05.28.08
Clue for the clueless #4
Hint: the bookstore holds all necessary information for ordering your textbook. This includes ISBN numbers if you need them to order from somewhere other than the bookstore.
Not all professors have choice of textbooks, or their ISBN numbers.
Sending professors nasty emails after they inform you that a. they don’t have the ISBN number to give you and b. that information can be found in the bookstore, is simply rude. You are displaying your inability to competently complete research. Bad sign.
Sending said nasty emails after the semester has begun, when you should already have your textbook, is even ruder. Worse sign.
Sending nasty emails when you have already dropped the class because your professor told you to go to the bookstore to look up information you should have already have had, is just annoying.
FAIL.
05.25.08
Clue to the clueless #3
Hint: if you email your professor each and every week complaining that the one question you got wrong on the weekly quiz was a “trick question” you are going to eventually start making your professor suspicious. If you then send rather nasty emails trying to refute the explanations the professor gives you as to why the correct answer is correct, she is going to get increasingly grumpy. If the main reason the answer is correct is because it is quoted from the textbook you are supposed to be reading, and your complaint is that you couldn’t find the answer in the chapter, she might get downright irritated, and start checking up on your essays and other work.

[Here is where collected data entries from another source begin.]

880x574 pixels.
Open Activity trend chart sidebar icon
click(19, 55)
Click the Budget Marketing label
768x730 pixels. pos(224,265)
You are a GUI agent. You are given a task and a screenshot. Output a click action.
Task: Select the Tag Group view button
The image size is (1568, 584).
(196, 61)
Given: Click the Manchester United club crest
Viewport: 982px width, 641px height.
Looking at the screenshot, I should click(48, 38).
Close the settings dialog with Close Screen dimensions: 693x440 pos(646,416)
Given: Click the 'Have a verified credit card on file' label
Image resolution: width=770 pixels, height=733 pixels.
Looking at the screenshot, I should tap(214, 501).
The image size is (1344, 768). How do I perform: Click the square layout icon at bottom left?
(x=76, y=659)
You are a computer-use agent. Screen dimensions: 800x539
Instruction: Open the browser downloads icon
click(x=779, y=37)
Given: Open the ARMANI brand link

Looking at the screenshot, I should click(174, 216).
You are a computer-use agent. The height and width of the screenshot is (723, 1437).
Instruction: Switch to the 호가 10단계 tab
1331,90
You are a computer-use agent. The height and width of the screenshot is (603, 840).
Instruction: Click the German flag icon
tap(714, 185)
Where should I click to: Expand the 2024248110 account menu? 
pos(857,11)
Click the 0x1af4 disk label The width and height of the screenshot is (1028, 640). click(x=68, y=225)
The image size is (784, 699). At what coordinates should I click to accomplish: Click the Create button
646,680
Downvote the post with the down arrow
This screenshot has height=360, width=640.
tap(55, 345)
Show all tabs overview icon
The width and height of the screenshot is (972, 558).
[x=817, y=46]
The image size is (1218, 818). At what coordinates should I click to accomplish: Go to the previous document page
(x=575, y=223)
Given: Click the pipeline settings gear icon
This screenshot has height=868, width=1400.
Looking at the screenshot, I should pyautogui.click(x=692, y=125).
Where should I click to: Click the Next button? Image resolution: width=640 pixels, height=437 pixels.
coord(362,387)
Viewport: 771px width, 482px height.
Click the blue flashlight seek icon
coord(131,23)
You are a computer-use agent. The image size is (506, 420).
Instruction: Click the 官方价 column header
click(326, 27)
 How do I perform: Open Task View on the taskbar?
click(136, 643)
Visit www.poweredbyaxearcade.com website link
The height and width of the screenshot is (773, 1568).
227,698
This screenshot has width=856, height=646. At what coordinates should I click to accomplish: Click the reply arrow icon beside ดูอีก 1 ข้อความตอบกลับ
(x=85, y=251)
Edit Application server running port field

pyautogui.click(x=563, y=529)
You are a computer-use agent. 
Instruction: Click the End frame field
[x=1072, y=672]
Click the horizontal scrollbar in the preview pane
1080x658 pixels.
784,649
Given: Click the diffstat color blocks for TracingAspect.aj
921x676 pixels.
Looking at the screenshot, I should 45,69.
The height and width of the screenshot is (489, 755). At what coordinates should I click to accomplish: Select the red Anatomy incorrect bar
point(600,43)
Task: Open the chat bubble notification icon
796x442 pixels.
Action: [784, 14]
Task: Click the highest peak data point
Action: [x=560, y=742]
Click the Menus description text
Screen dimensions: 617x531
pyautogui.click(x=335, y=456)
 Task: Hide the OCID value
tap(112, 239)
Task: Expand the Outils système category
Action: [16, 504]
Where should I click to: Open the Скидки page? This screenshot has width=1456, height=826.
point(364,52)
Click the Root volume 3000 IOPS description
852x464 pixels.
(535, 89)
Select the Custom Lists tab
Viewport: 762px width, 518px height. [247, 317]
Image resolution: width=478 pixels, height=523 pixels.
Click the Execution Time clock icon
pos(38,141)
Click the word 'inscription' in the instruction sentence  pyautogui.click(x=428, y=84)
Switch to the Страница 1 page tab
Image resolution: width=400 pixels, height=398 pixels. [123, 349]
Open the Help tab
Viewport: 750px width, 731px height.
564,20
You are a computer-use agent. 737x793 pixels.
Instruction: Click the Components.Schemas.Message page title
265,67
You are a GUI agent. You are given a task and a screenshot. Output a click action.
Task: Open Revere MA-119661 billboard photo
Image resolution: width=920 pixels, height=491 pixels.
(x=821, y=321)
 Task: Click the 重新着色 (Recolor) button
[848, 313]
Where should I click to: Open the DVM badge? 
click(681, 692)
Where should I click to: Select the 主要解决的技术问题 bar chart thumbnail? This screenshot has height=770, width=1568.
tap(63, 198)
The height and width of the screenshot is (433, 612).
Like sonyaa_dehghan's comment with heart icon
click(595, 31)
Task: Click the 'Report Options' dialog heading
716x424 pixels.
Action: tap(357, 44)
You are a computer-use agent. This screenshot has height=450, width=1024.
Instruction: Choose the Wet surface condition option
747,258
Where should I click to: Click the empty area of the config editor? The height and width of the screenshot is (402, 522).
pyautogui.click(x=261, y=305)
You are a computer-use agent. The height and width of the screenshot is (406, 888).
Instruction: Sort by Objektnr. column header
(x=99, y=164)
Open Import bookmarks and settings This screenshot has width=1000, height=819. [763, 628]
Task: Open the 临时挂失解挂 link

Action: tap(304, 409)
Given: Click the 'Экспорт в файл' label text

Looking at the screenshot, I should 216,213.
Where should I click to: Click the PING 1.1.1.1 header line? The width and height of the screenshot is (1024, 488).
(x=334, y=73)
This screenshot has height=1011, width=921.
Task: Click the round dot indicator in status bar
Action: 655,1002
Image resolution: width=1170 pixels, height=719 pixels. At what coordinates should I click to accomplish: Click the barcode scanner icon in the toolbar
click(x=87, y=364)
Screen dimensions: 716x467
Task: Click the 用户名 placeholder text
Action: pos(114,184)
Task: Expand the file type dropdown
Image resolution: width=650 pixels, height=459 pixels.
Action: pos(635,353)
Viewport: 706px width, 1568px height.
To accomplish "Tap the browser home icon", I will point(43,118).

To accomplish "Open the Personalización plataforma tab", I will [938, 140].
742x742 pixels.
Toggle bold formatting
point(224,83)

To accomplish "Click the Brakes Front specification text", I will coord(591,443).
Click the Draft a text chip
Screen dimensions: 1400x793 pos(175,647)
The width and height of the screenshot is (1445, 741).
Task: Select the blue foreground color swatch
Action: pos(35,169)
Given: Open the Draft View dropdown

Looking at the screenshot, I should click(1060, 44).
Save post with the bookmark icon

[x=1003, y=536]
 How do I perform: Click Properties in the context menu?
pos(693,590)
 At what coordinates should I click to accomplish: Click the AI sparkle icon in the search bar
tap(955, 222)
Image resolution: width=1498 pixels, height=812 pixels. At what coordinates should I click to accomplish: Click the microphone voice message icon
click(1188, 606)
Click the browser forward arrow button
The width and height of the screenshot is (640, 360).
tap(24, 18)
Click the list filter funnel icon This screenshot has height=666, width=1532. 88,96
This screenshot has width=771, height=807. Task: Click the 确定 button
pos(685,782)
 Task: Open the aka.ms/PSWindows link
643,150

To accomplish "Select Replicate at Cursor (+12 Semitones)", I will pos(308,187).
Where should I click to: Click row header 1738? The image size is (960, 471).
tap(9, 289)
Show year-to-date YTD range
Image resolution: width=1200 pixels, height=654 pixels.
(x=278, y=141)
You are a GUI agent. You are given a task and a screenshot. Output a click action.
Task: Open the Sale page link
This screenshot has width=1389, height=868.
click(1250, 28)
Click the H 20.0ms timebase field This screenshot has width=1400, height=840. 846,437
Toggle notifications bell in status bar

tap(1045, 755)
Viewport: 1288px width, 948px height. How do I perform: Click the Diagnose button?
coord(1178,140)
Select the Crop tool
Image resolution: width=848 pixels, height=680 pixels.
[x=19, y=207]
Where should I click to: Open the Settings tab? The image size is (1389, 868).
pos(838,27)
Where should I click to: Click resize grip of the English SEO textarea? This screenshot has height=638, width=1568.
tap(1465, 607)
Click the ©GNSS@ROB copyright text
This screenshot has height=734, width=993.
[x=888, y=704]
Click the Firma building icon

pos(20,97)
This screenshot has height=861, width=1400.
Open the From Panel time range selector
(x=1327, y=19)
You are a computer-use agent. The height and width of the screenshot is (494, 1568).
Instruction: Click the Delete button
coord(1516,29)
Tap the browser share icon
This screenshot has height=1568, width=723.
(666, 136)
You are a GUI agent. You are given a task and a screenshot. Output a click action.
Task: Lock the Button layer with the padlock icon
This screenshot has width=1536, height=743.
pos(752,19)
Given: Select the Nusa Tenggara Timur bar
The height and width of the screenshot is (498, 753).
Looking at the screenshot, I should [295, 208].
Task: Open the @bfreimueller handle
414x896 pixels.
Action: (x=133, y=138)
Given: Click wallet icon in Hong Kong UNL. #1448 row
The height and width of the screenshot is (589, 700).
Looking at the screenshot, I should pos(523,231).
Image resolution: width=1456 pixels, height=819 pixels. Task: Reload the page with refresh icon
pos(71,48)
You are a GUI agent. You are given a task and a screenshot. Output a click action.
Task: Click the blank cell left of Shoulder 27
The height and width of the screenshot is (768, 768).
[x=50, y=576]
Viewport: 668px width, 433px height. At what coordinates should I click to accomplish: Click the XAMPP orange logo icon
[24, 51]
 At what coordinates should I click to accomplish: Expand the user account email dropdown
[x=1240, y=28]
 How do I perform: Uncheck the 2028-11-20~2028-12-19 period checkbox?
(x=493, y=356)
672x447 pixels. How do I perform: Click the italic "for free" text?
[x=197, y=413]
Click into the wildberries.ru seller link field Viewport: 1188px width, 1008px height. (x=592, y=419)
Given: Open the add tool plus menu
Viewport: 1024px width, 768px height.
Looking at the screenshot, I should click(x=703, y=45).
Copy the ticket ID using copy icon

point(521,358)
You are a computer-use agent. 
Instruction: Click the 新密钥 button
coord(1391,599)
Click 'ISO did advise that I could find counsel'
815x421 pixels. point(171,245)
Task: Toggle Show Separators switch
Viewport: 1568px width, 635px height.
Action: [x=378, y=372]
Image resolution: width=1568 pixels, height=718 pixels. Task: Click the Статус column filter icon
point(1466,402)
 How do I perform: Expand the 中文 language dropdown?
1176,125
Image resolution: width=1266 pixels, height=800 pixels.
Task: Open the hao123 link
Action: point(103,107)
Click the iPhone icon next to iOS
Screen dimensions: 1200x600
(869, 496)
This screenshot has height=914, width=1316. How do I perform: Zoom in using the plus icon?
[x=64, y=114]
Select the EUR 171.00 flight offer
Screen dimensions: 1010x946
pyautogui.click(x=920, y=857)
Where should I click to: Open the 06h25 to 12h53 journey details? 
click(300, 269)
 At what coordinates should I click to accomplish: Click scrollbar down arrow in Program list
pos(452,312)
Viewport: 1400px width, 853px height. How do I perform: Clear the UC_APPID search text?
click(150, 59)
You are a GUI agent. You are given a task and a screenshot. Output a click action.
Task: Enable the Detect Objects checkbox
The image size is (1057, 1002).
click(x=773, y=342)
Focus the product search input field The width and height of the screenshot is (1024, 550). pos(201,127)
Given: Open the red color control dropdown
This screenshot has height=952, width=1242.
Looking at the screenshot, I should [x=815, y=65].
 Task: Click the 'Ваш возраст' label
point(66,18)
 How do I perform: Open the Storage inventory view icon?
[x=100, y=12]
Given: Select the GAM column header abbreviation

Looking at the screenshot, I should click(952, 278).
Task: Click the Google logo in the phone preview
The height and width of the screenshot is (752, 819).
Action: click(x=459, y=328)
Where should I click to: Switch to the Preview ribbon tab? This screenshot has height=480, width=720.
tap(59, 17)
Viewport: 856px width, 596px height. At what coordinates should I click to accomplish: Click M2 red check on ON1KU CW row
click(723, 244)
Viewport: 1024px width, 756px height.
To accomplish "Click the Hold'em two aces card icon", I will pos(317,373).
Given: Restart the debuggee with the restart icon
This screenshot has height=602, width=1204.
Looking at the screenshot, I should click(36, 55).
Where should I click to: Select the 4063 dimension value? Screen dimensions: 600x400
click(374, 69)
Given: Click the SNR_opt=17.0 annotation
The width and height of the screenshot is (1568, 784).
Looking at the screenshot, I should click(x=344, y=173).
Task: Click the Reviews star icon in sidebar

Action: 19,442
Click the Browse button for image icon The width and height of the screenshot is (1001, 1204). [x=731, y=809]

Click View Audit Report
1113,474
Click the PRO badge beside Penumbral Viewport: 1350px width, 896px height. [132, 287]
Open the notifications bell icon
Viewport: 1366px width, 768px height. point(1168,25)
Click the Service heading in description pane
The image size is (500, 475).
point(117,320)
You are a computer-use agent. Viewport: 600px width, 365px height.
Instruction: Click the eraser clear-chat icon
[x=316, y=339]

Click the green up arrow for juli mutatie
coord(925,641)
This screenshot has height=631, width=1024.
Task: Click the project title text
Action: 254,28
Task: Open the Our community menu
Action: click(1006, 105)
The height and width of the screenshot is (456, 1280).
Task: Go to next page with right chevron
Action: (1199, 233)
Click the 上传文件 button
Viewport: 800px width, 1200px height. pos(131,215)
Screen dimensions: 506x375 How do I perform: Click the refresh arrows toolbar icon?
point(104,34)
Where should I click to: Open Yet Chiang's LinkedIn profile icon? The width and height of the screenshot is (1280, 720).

And if that work is plagiarized, you might find yourself failing the class.
Oh, and don’t have Daddy try to call and threaten the professor with lawsuits. Your grumpy, irritated professor probably carefully documented everything, and is just going to have a really good belly laugh over it all with the Dean.
05.22.08
And it begins
The students are busily bombarding me with emails that could be answered by reading the syllabus or attending a distance learning orientation session. Or asking me if they need the textbook yet. Yes, it is going to be a long, long summer. Here’s hoping there are lots of good students, ready to discuss, to make up for all the ones who are emailing me now.
05.16.08
Clue to the clueless #2
Hint: classes begin with the first day of classes. That date is listed in the course schedule, on the college website (see the Academic Calendar), and in BlackBoard. I would think you would have checked that information when you registered to take a class so you could do appropriate time management planning. Online courses are no exception to this rule.
Emailing your professor asking when classes begin is a big red flag for high risk future FAIL.
05.15.08
Clue to the clueless #1
Hint: if your professor takes your paper, covers it in red ink, gives it back to you and asks you to re-write it, it is not an opportunity to tell your professor how busy you are, and how unfair the assignment was, and how you wished the professor had lead you by the hand through the assignment.
Take the paper, say “thank you” and come back by whatever deadline is offered with the corrections made.
Bonus: do not tell the professor the correction they have asked for is incorrect, stupid, or impossible. Just do it.
The semester begins
Once upon a time, about nine years ago, an eager young grad student walked into her very first solo classroom at her local community college. Almost everyone in the room was older than her, because it was a night class favored by working adults. She projected the Mona Lisa up on the screen, and asked the room if anyone knew what it was.
And no one answered. It was a room full of blank faces.
Since that fateful night, I have come across a wide array of students, talents, and excuses. I have had a roller-coaster of emails, phone calls, lectures, field trips, meetings with deans, department chairs, papers, exams, online classes, live classes, and student evaluations. I’ve been praised as the greatest teacher on earth. I have been cussed out as the biggest bitch on earth. I’ve been threatened by students and parents. I have been given presents of gratitude. I have had my share of brilliant academic hopefuls and EPIC FAILs.
And I am here to share them with you.
Just to be clear, anything I say here is FERPA compliant. I have saved up material over the years so I can mix it up and make it generalized, rather than relating specific cases. Any names used will not be real names. No grades for specific students will be discussed. I have also collected things from my friends to effectively spice everything up. Anything that seems to resemble you or any situation you were in is purely coincidental. Professor Art is a purely fictitious character made up by a ghost writer to protect all identities.
That said, students are funny creatures. When I was a student, I was a funny creature, too. Never fear- I use my own student experience for good material, too.